Work request → Copy the entries word for word, from the very first line through the line that contains "window-icon is located". Leave the pictures out.

START Data provided

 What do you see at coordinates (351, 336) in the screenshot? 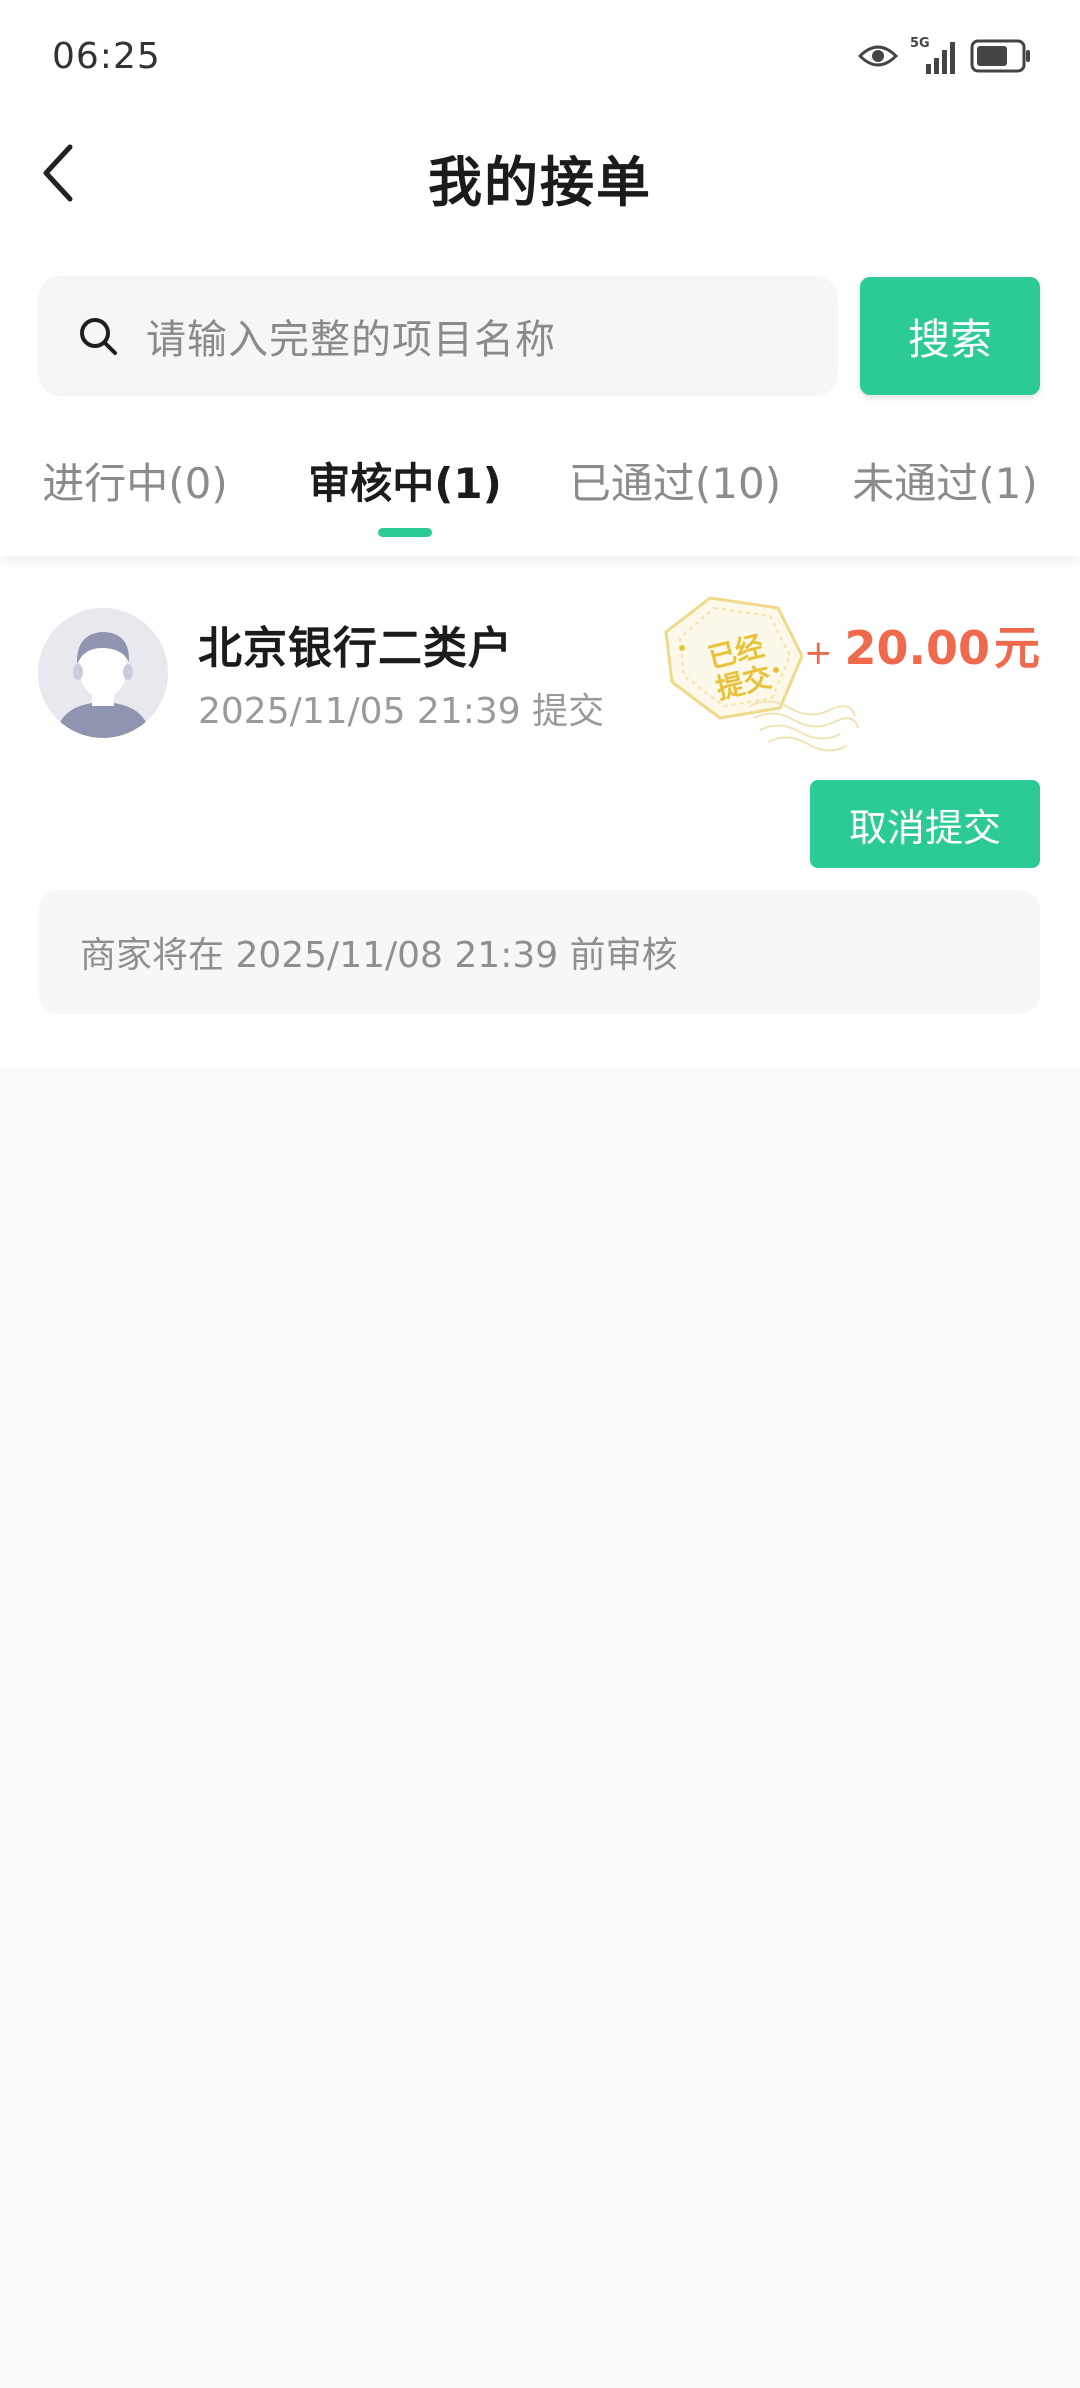
I see `search-input: 请输入完整的项目名称` at bounding box center [351, 336].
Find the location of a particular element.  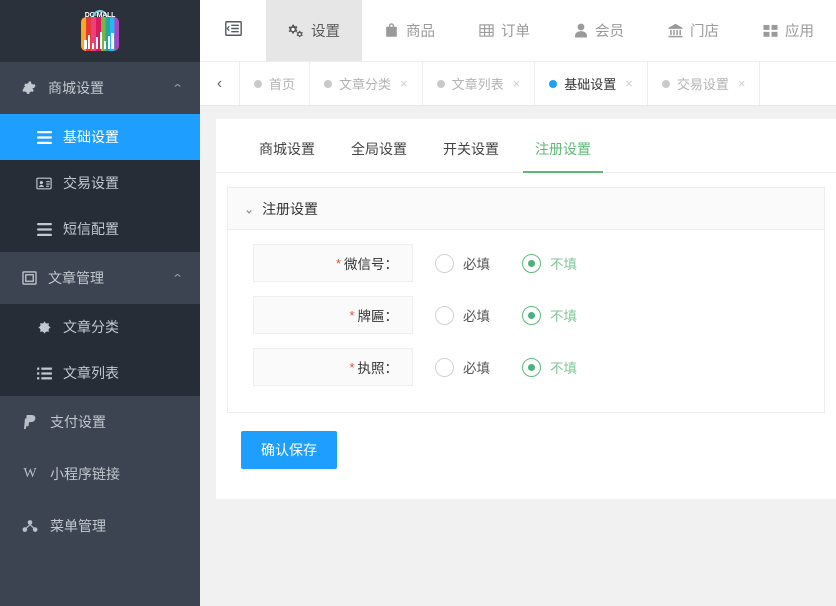

window-icon is located at coordinates (29, 278).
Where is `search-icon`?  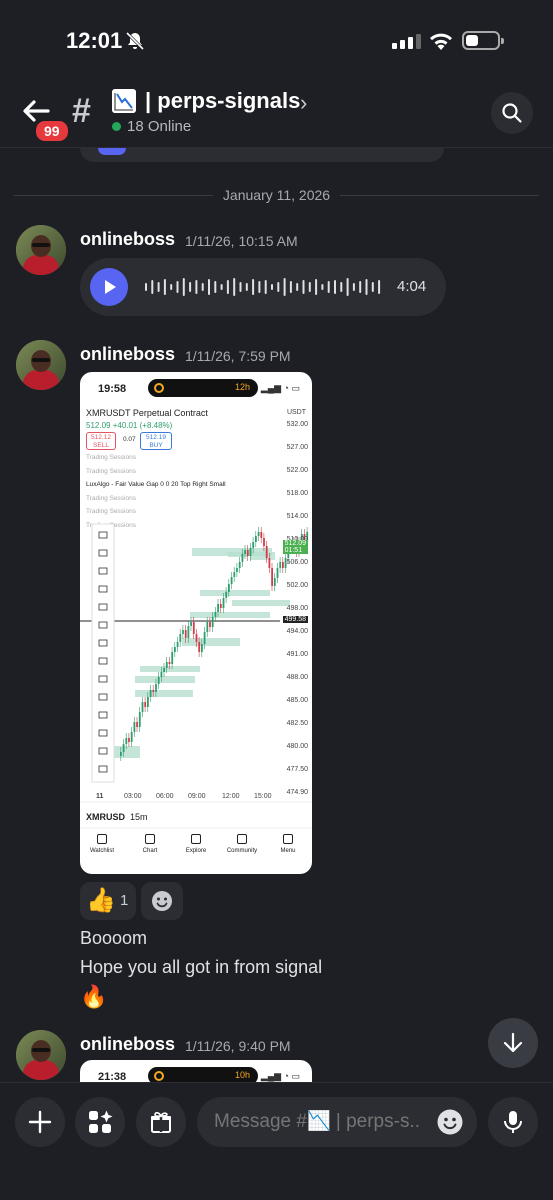 search-icon is located at coordinates (512, 113).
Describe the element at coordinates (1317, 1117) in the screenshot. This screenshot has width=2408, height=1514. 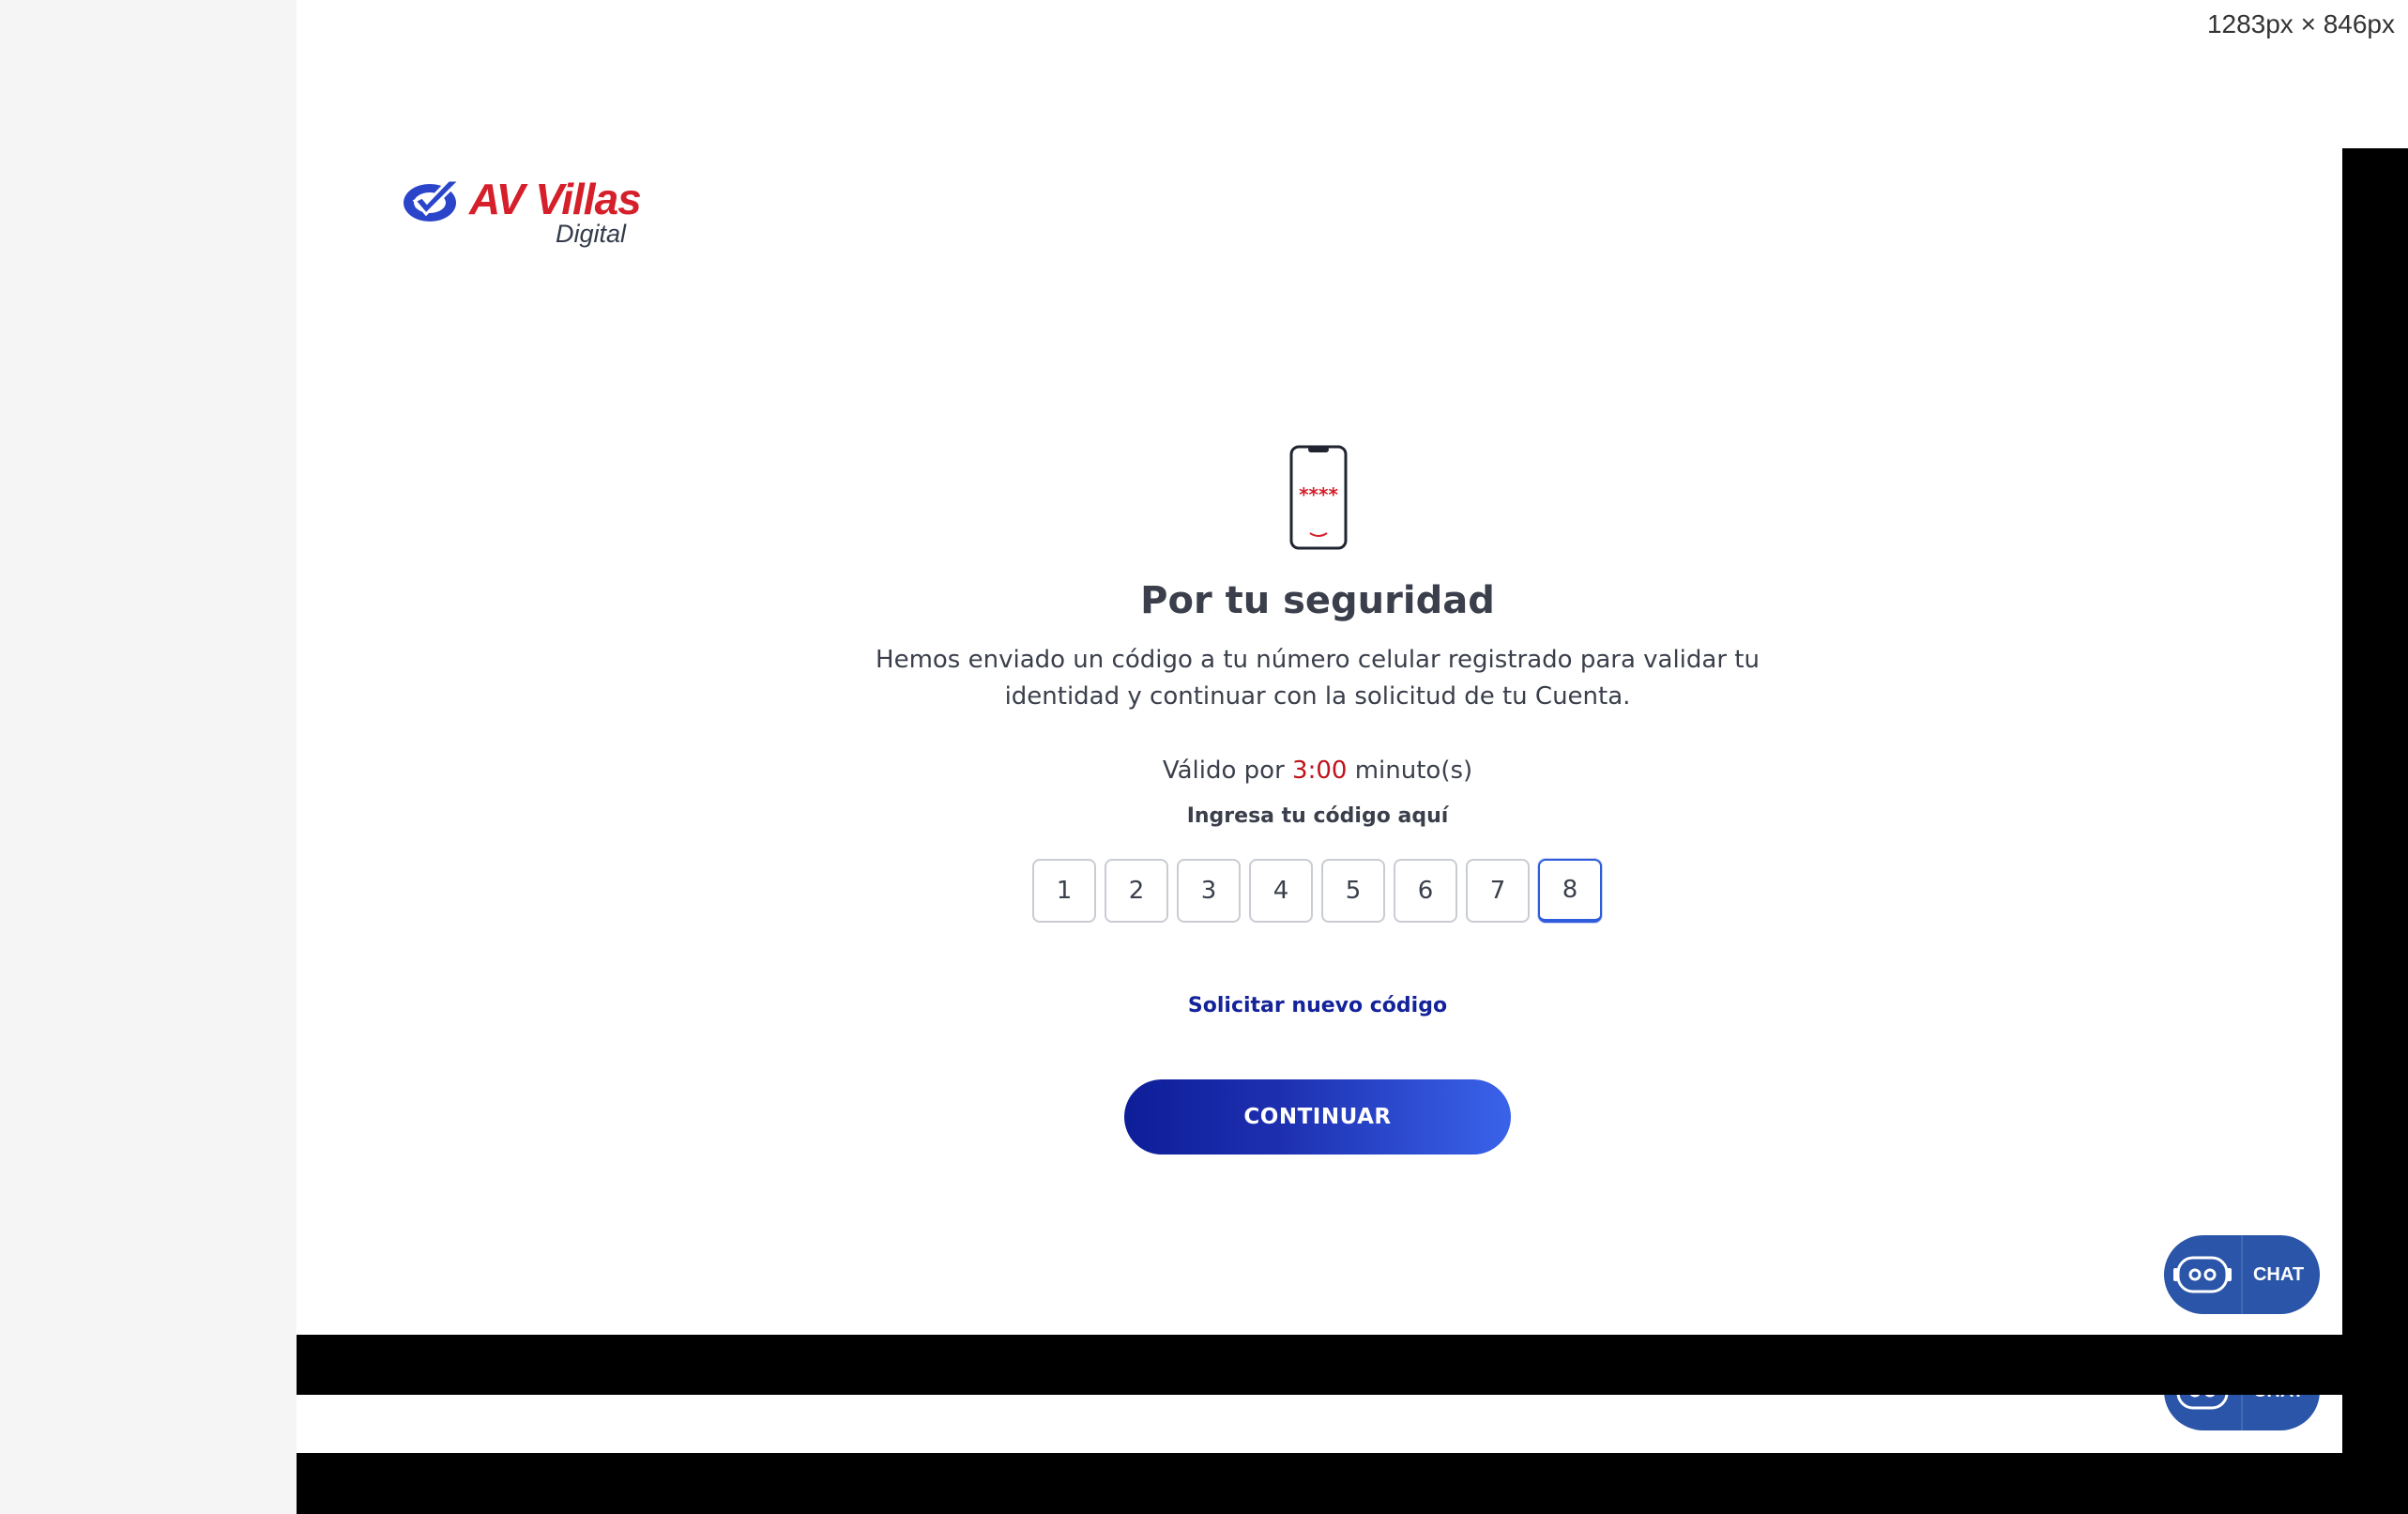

END Data provided

Answer to this task →
 What do you see at coordinates (351, 336) in the screenshot? 
I see `search-input: 请输入完整的项目名称` at bounding box center [351, 336].
Find the location of a particular element.  

window-icon is located at coordinates (29, 278).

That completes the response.